• **Selected excerpt**

>> start

Gets the default values for the extra estimation arguments

get_extra_comp_args_default(
  internal,
  paired_shap_sampling = isFALSE(internal$parameters$asymmetric),
  kernelSHAP_reweighting = "on_all_cond",
  compute_sd = isFALSE(internal$parameters$exact),
  n_boot_samps = 100,
  max_batch_size = 10,
  min_n_batches = 10
)

Arguments

internal

List. Not used directly, but passed through from explain().

paired_shap_sampling

Logical. If TRUE paired versions of all sampled coalitions are also included in the computation. That is, if there are 5 features and e.g. coalitions (1,3,5) are sampled, then also coalition (2,4) is used for computing the Shapley values. This is done to reduce the variance of the Shapley value estimates. TRUE is the default and is recommended for highest accuracy. For asymmetric, FALSE is the default and the only legal value.

kernelSHAP_reweighting

String. How to reweight the sampling frequency weights in the kernelSHAP solution after sampling. The aim of this is to reduce the randomness and thereby the variance of the Shapley value estimates. The options are one of 'none', 'on_N', 'on_all', 'on_all_cond' (default). 'none' means no reweighting, i.e. the sampling frequency weights are used as is. 'on_N' means the sampling frequencies are averaged over all coalitions with the same original sampling probabilities. 'on_all' means the original sampling probabilities are used for all coalitions. 'on_all_cond' means the original sampling probabilities are used for all coalitions, while adjusting for the probability that they are sampled at least once. 'on_all_cond' is preferred as it performs the best in simulation studies, see Olsen & Jullum (2024).

compute_sd

Logical. Whether to estimate the standard deviations of the Shapley value estimates. This is TRUE whenever sampling based kernelSHAP is applied (either iteratively or with a fixed number of coalitions).

n_boot_samps

Integer. The number of bootstrapped samples (i.e. samples with replacement) from the set of all coalitions used to estimate the standard deviations of the Shapley value estimates.

max_batch_size

Integer. The maximum number of coalitions to estimate simultaneously within each iteration. A larger numbers requires more memory, but may have a slight computational advantage.

min_n_batches

Integer. The minimum number of batches to split the computation into within each iteration. Larger numbers gives more frequent progress updates. If parallelization is applied, this should be set no smaller than the number of parallel workers.

Author

Martin Jullum

>> end

• **Stored data**
>> start

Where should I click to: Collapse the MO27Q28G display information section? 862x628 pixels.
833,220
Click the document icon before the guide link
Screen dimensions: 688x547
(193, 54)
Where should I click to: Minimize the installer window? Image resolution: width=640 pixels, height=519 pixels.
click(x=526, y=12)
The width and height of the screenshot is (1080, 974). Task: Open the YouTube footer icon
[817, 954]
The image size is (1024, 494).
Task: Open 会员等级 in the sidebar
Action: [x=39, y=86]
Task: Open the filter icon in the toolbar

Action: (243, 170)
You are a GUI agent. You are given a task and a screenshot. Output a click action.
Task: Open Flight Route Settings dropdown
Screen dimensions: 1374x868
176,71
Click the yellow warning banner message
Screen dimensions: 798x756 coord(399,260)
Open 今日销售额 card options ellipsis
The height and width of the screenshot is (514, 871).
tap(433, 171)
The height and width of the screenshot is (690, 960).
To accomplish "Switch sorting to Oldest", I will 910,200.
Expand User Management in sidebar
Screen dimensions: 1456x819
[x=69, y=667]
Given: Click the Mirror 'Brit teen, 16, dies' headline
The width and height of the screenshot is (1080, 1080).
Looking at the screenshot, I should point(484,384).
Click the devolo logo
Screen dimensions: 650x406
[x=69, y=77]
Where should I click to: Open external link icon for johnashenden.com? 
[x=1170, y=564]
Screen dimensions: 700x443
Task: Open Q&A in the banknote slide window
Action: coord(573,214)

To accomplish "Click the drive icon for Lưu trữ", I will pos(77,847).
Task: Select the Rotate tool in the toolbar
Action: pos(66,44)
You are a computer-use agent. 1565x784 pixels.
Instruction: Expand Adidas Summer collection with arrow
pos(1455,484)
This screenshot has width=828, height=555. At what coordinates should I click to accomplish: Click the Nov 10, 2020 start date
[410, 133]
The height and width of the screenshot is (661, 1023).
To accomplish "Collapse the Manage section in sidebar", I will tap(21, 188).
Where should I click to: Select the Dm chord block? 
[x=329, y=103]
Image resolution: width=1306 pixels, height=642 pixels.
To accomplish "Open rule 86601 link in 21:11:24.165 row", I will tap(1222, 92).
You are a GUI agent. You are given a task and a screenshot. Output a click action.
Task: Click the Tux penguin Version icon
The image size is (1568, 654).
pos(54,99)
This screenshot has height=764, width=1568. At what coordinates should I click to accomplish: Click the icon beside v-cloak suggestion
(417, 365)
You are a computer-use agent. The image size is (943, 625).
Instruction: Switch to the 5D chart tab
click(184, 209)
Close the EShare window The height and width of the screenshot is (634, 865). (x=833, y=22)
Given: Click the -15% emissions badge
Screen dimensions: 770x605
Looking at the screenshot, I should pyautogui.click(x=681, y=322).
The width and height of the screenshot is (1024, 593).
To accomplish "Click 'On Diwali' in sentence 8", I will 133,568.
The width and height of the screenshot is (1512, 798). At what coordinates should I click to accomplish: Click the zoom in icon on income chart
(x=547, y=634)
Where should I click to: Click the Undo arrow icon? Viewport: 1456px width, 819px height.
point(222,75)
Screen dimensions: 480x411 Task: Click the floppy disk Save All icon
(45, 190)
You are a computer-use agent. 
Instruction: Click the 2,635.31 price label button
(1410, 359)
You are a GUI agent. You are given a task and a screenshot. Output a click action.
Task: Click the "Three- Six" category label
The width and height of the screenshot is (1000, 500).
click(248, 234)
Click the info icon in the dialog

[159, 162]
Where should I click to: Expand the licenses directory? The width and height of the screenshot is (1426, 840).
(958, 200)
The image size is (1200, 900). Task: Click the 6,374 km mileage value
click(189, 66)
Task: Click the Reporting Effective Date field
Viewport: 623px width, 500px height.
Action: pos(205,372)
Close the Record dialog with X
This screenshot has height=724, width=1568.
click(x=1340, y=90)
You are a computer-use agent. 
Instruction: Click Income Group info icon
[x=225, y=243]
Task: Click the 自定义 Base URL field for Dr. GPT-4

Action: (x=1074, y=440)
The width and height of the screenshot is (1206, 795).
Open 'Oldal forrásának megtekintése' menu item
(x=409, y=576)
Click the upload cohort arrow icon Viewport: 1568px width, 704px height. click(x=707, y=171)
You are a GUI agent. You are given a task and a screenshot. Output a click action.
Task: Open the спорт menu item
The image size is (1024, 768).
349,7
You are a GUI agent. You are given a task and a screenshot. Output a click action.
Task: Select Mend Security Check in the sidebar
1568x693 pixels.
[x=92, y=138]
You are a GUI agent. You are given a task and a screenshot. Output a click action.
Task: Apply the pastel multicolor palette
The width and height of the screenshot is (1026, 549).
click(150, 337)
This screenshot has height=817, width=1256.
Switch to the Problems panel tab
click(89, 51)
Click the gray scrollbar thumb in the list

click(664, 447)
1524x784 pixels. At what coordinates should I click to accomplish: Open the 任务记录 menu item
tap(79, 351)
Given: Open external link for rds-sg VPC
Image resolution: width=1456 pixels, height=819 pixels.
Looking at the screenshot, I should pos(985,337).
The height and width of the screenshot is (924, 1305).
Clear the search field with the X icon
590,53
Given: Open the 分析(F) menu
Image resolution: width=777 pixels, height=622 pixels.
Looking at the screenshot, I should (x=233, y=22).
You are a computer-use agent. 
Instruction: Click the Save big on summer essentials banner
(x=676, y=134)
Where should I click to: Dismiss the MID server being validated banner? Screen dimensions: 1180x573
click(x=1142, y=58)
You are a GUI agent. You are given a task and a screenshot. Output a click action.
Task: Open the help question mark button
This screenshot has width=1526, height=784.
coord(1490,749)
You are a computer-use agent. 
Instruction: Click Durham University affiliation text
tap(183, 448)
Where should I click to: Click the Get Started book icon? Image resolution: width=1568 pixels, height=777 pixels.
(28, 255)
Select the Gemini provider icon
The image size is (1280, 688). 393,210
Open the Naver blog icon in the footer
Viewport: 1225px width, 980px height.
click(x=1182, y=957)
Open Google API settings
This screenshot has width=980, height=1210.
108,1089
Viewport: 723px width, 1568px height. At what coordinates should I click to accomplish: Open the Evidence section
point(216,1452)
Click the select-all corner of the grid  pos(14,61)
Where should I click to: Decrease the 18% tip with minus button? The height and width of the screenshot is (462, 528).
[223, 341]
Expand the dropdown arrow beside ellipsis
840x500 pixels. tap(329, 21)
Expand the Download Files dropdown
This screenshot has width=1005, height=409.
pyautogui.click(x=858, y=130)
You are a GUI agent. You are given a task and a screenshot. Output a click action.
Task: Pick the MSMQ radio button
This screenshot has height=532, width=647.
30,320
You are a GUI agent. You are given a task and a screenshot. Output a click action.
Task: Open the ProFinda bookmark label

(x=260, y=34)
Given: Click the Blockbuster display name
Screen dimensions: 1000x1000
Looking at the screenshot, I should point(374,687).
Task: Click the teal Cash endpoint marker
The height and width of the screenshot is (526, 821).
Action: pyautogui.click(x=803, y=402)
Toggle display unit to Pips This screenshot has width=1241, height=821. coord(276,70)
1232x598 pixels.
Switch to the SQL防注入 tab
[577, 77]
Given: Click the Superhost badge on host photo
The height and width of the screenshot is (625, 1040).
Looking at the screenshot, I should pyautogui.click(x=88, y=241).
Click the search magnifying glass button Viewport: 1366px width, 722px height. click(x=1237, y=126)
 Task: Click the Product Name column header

>> end

• **Given instruction**
In the documentation of get_extra_comp_args_default, which kernelSHAP_reweighting option is preferred, and for what stated reason?

• **Worked answer**
'on_all_cond' is preferred because it performs the best in simulation studies.